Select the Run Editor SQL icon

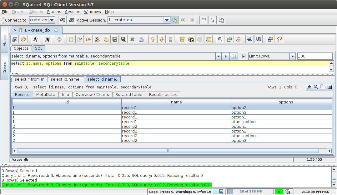coord(47,39)
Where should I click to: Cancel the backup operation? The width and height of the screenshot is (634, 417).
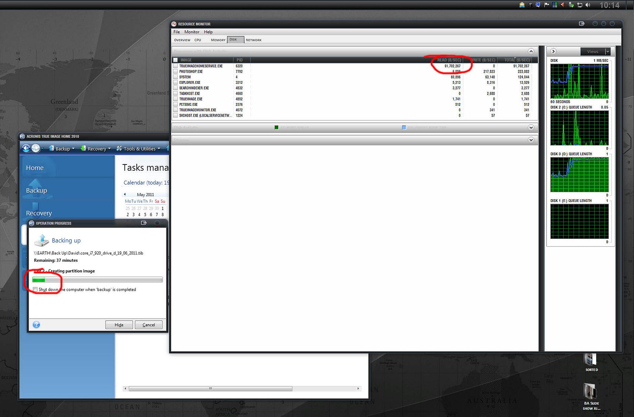tap(149, 325)
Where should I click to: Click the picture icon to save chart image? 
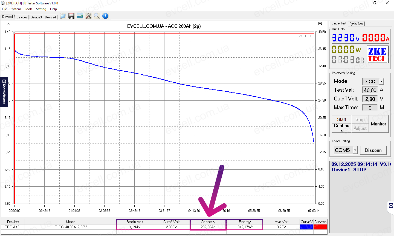click(80, 16)
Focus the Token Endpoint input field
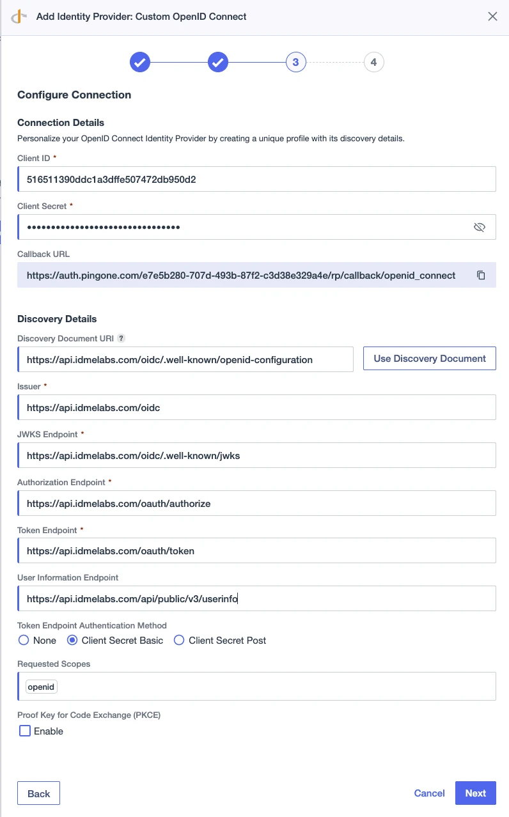 (x=256, y=550)
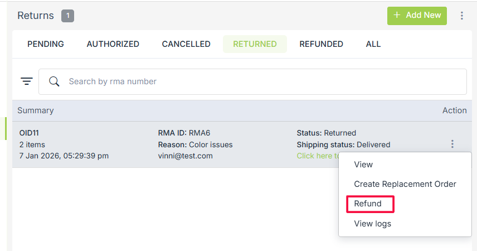Open the page-level three-dot menu beside Add New
The image size is (477, 251).
click(462, 16)
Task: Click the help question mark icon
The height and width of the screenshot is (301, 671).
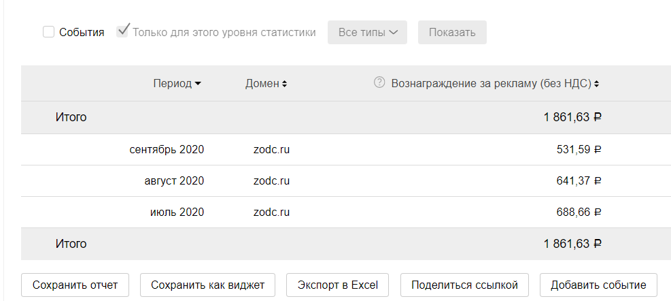Action: click(379, 82)
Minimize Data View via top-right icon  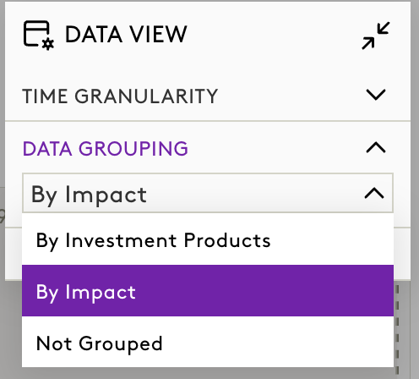pos(376,36)
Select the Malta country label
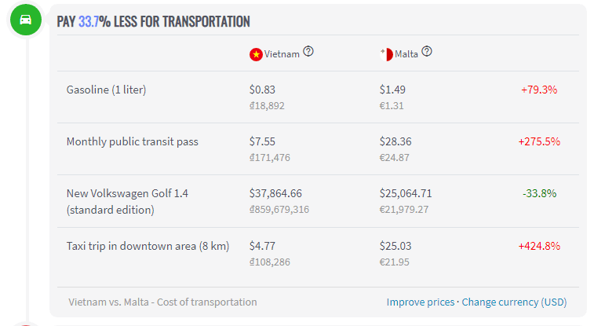The image size is (616, 326). (406, 54)
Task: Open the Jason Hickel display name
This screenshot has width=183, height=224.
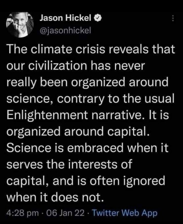Action: click(x=65, y=18)
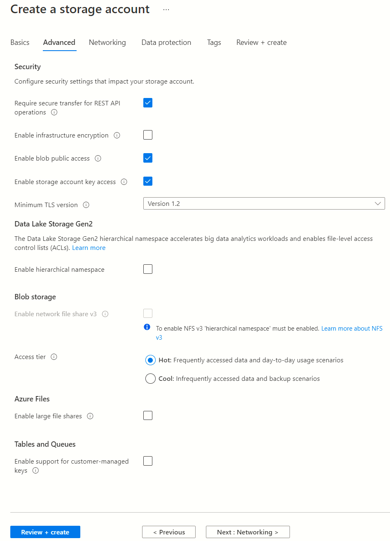The height and width of the screenshot is (541, 390).
Task: Open the Tags tab
Action: [214, 42]
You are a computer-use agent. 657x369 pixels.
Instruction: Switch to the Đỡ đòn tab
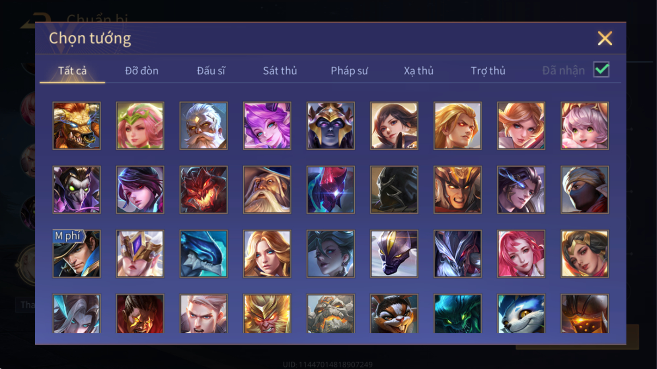click(142, 70)
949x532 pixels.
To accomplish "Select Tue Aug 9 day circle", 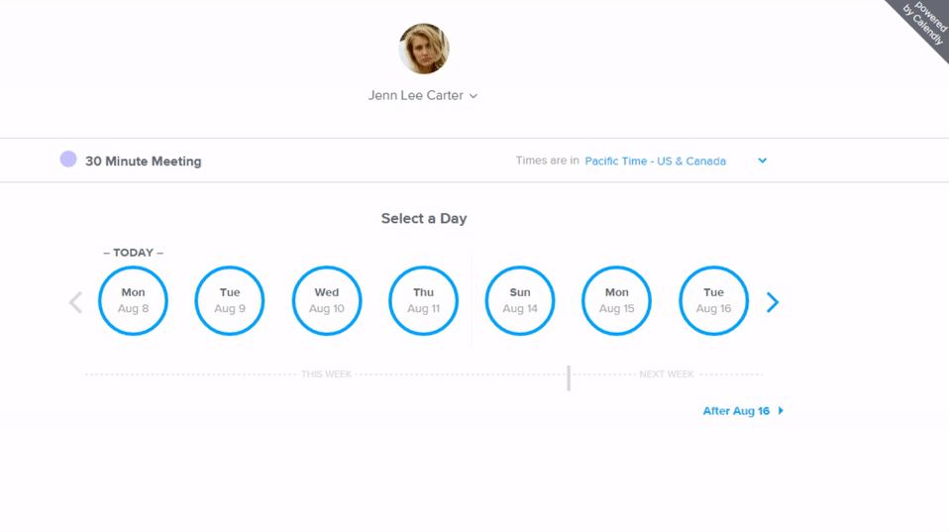I will click(230, 301).
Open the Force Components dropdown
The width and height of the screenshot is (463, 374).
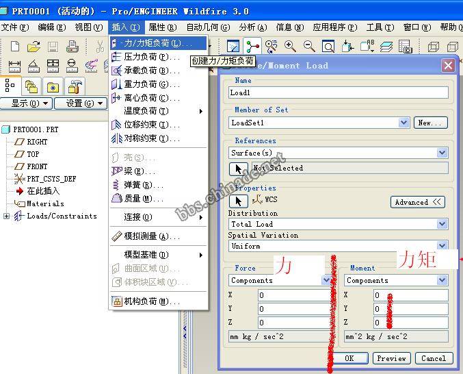point(326,280)
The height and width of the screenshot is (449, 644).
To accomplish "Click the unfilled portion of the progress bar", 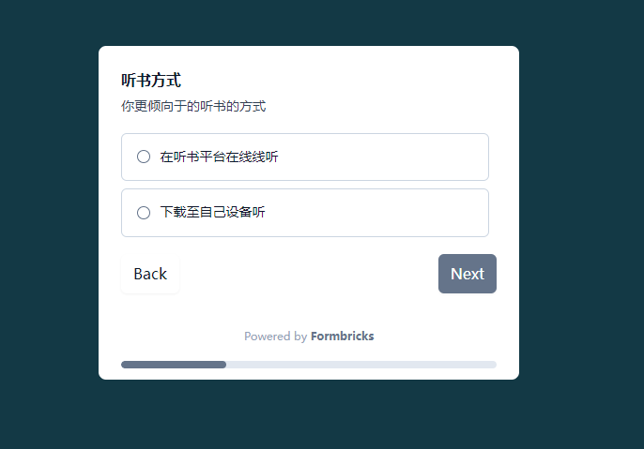I will 361,364.
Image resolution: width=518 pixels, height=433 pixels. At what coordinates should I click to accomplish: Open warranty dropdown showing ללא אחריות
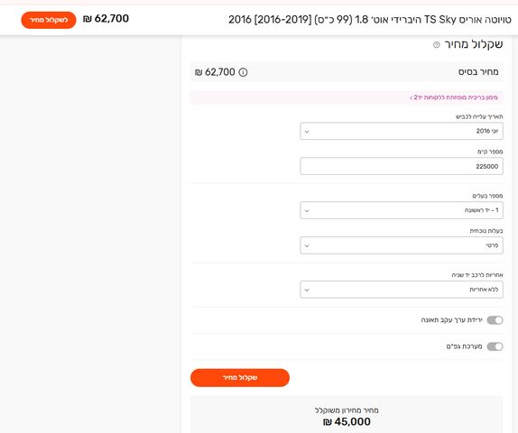point(402,290)
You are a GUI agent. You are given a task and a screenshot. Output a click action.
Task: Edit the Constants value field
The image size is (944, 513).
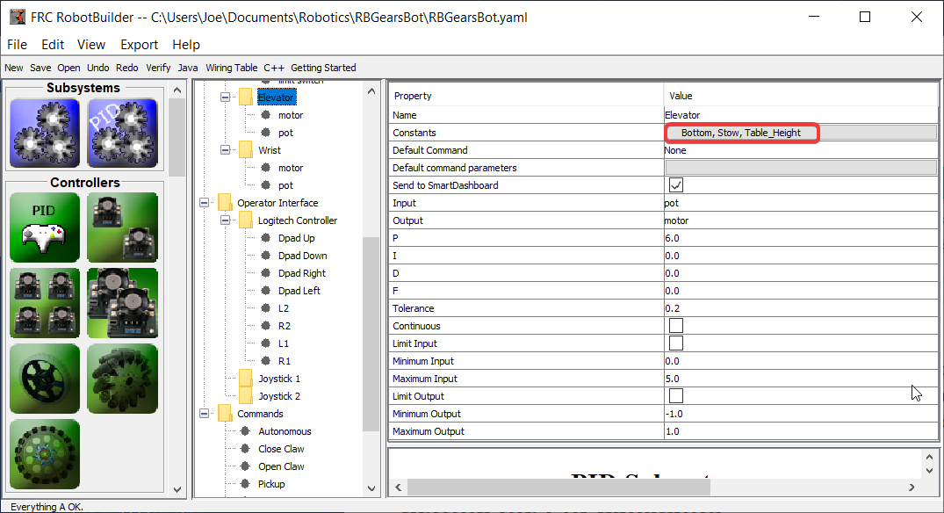(742, 133)
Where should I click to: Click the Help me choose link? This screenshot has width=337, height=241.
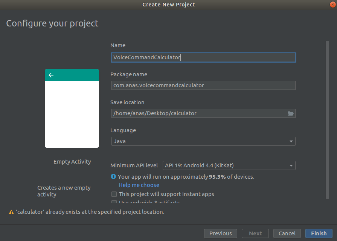coord(139,185)
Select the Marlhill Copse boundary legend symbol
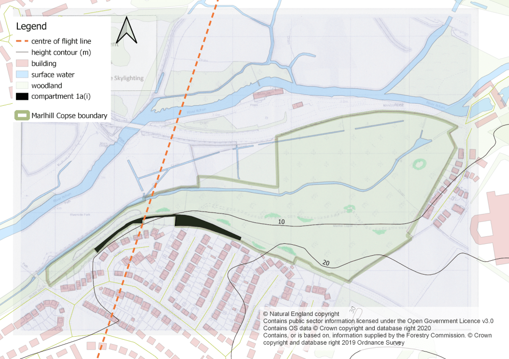The image size is (509, 359). pyautogui.click(x=21, y=115)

__TASK GOAL__.
Copy each line above that contains the word "agent".

__OUTPUT OF THE TASK__.
You are a computer-use agent. 657x369 pixels.
You are a GUI agent. You are given a task and a screenshot. Output a click action.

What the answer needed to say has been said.